Or using NEAREST for just the closest:

cursor = engine.execute("""
    SELECT
        peaks.name AS peak,
        nearest.name AS gene,
        nearest.distance
    FROM peaks
    CROSS JOIN LATERAL NEAREST(genes, reference=peaks.interval, k=1) AS nearest
""")

-s: Same strand only

Bedtools:

bedtools closest -a peaks.bed -b genes.bed -s -k 3

GIQL:

cursor = engine.execute("""
    SELECT
        peaks.name,
        nearest.name AS gene,
        nearest.distance
    FROM peaks
    CROSS JOIN LATERAL NEAREST(
        genes,
        reference=peaks.interval,
        k=3,
        stranded=true
    ) AS nearest
    ORDER BY peaks.name, nearest.distance
""")

bedtools cluster

Basic clustering

Bedtools:

bedtools cluster -i features.bed

GIQL:

cursor = engine.execute("""
    SELECT
        *,
        CLUSTER(interval) AS cluster_id
    FROM features
    ORDER BY chromosome, start_pos
""")

-d: Cluster with distance parameter

Bedtools:

bedtools cluster -i features.bed -d 1000

GIQL:

cursor = engine.execute("""
    SELECT
        *,
        CLUSTER(interval, 1000) AS cluster_id
    FROM features
    ORDER BY chromosome, start_pos
""")

-s: Strand-specific clustering

Bedtools:

bedtools cluster -i features.bed -s

GIQL:

cursor = engine.execute("""
    SELECT
        *,
        CLUSTER(interval, stranded=true) AS cluster_id
    FROM features
    ORDER BY chromosome, strand, start_pos
""")

bedtools merge

Basic merge

Bedtools:

bedtools merge -i features.bed

GIQL:

cursor = engine.execute("""
    SELECT MERGE(interval)
    FROM features
""")

-d: Merge with distance parameter

Bedtools:

bedtools merge -i features.bed -d 1000

GIQL:

cursor = engine.execute("""
    SELECT MERGE(interval, 1000)
    FROM features
""")
::::::::::
- [Tasks to carry out]
[A] In the bedtools-to-GIQL comparison, which GIQL expression matches the command `bedtools cluster -i features.bed -d 1000`?
[B] Please continue the bedtools-to-GIQL comparison from the point where it ends.
The records come from a separate source.

- [Records excerpted from a collection]
::::::::::
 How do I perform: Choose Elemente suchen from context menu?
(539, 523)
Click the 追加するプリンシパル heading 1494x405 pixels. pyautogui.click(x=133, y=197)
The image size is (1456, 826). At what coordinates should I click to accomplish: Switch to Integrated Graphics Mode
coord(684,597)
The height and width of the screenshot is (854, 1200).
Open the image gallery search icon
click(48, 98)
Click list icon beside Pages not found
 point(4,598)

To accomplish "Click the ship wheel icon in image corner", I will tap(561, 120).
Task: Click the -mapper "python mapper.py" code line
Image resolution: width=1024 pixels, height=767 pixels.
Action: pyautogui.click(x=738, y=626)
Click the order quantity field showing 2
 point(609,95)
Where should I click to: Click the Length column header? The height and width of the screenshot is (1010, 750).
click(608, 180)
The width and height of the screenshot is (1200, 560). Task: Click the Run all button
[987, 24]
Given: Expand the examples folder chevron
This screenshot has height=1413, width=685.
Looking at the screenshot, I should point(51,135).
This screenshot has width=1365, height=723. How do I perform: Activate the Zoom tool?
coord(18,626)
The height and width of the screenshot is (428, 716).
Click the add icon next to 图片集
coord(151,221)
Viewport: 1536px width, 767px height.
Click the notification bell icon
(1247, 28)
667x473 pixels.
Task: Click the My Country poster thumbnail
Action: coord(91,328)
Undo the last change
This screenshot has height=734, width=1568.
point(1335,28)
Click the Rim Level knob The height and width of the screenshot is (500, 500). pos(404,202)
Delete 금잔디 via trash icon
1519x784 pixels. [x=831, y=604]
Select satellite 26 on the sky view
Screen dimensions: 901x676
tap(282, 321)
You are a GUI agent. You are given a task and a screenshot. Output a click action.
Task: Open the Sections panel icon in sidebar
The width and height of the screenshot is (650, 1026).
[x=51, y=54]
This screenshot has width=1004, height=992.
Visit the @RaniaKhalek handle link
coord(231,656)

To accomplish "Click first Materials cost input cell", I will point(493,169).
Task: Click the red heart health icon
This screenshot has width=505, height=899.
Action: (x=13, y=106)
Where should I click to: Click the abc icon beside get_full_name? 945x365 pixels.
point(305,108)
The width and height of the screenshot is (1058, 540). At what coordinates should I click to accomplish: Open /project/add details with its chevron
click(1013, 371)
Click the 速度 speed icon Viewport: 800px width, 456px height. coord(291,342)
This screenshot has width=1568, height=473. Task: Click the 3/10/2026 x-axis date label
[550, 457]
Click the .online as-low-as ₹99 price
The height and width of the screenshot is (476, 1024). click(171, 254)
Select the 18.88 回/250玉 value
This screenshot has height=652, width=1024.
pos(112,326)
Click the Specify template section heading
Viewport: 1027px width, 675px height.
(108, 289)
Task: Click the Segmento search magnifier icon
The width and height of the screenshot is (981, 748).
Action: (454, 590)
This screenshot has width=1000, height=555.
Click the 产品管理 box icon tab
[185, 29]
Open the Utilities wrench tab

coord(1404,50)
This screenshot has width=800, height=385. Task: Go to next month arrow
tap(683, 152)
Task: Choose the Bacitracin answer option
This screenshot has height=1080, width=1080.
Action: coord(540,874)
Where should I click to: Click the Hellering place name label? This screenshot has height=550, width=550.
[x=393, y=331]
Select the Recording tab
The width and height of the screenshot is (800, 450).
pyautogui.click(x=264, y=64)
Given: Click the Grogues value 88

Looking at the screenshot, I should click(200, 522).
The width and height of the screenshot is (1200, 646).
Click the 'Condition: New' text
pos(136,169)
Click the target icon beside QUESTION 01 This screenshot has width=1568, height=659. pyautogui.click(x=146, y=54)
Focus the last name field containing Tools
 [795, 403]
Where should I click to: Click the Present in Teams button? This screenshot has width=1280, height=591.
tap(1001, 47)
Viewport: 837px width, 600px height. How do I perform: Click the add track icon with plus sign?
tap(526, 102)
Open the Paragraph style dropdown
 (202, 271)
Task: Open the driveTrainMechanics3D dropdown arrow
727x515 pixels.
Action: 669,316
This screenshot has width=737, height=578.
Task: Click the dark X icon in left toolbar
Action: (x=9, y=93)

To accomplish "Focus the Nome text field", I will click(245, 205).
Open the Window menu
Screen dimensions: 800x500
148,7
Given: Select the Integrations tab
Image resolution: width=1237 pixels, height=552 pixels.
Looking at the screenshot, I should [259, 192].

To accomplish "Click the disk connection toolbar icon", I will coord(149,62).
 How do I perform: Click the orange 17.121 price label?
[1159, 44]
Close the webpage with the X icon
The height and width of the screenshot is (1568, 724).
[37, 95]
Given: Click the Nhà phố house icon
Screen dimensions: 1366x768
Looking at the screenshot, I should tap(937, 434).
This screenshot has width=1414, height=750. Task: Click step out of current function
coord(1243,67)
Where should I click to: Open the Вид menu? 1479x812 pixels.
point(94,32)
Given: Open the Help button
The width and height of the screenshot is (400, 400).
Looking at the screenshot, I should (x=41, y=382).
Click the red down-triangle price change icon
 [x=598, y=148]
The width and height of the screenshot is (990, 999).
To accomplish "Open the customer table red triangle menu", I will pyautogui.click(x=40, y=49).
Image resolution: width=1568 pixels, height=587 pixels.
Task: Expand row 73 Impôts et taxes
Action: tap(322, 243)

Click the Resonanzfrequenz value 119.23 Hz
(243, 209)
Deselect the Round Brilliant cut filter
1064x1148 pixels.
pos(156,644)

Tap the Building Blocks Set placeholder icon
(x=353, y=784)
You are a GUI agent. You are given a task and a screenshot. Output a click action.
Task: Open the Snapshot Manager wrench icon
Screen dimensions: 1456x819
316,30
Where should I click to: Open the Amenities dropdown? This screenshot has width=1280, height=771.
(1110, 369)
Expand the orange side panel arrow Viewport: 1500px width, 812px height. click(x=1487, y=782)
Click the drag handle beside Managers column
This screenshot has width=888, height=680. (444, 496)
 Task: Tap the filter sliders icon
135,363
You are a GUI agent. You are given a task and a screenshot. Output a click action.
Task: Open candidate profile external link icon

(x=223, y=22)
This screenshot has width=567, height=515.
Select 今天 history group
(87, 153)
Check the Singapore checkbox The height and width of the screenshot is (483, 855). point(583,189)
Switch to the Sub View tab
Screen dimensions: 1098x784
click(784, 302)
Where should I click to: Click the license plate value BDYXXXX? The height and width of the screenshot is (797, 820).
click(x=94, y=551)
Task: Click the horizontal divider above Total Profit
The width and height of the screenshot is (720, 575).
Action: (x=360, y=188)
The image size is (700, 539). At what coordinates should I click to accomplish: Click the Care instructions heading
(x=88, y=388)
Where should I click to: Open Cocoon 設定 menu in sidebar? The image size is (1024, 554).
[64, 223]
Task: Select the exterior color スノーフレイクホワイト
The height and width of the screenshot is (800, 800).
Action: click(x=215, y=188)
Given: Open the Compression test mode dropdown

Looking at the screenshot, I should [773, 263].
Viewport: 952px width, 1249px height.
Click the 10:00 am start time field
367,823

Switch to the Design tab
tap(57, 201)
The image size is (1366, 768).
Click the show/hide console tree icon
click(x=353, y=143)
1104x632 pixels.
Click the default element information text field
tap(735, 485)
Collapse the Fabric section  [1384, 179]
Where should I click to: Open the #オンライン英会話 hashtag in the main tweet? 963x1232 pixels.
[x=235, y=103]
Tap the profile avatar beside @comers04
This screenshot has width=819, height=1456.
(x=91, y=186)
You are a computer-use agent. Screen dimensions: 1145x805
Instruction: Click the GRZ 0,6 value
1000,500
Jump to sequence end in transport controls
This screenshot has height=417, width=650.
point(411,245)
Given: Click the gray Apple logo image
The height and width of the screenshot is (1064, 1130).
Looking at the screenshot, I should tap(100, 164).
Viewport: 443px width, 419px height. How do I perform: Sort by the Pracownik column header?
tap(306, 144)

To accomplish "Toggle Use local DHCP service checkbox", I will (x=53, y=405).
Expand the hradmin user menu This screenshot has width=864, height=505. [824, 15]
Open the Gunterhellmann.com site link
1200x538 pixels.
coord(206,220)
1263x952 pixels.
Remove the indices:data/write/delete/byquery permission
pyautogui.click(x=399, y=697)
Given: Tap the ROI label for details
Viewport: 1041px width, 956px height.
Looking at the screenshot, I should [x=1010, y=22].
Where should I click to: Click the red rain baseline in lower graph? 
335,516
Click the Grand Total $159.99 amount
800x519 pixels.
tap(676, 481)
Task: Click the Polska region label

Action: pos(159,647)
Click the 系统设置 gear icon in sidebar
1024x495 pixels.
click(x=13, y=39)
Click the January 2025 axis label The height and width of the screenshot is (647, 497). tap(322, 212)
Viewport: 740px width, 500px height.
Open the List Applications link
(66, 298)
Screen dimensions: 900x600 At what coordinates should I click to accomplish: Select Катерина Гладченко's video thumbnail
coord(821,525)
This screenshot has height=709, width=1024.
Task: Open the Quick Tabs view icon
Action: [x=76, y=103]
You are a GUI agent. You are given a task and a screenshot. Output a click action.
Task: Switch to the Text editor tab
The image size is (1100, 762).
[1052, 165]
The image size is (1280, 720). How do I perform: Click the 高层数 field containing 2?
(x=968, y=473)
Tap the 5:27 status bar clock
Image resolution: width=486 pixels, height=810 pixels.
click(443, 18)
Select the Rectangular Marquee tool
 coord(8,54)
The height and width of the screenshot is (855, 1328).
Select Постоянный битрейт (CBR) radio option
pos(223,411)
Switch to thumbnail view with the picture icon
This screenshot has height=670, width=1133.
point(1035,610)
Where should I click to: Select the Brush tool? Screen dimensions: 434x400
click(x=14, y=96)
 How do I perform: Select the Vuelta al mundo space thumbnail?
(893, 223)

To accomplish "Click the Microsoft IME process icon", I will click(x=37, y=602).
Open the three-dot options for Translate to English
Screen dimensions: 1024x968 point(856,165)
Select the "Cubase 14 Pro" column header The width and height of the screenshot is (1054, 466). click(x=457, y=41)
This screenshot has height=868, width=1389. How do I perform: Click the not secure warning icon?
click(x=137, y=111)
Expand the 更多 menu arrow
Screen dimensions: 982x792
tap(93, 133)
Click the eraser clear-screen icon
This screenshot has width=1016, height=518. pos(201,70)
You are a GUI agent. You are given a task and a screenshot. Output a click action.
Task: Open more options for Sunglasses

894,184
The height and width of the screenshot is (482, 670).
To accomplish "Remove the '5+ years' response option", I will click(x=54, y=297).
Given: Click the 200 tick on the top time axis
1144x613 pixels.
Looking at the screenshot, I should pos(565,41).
::::::::::
- [Results by task]
[A] CLUSTER(interval, 1000) AS cluster_id

[B]
-s: Strand-specific merge

Bedtools:

bedtools merge -i features.bed -s

GIQL:

cursor = engine.execute("""
    SELECT MERGE(interval, stranded=true)
    FROM features
""")

-c -o count: Count merged features

Bedtools:

bedtools merge -i features.bed -c 1 -o count

GIQL:

cursor = engine.execute("""
    SELECT
        MERGE(interval),
        COUNT(*) AS feature_count
    FROM features
""")

-c -o mean: Average score

Bedtools:

bedtools merge -i features.bed -c 5 -o mean

GIQL:

cursor = engine.execute("""
    SELECT
        MERGE(interval),
        AVG(score) AS avg_score
    FROM features
""")

-c -o collapse: Collect names

Bedtools:

bedtools merge -i features.bed -c 4 -o collapse

GIQL:

cursor = engine.execute("""
    SELECT
        MERGE(interval),
        STRING_AGG(name, ',') AS feature_names
    FROM features
""")

Key Differences from Bedtools

  1. SQL-based syntax: GIQL uses SQL syntax, which may be more familiar to users with database experience and allows integration with other SQL features.

  2. Explicit joins: Instead of implicit A/B file relationships, GIQL uses explicit JOIN syntax, making the relationship between tables clearer.

  3. Flexible output: SQL’s SELECT clause gives you full control over which columns to return and how to format them.

  4. Built-in aggregation: SQL’s GROUP BY and aggregate functions (COUNT, AVG, SUM, etc.) are available directly, without needing separate post-processing.

  5. Database integration: GIQL queries run against database tables, enabling integration with other data and persistence of results.

  6. Multi-backend support: The same GIQL query can run on DuckDB, SQLite, or other supported backends without modification.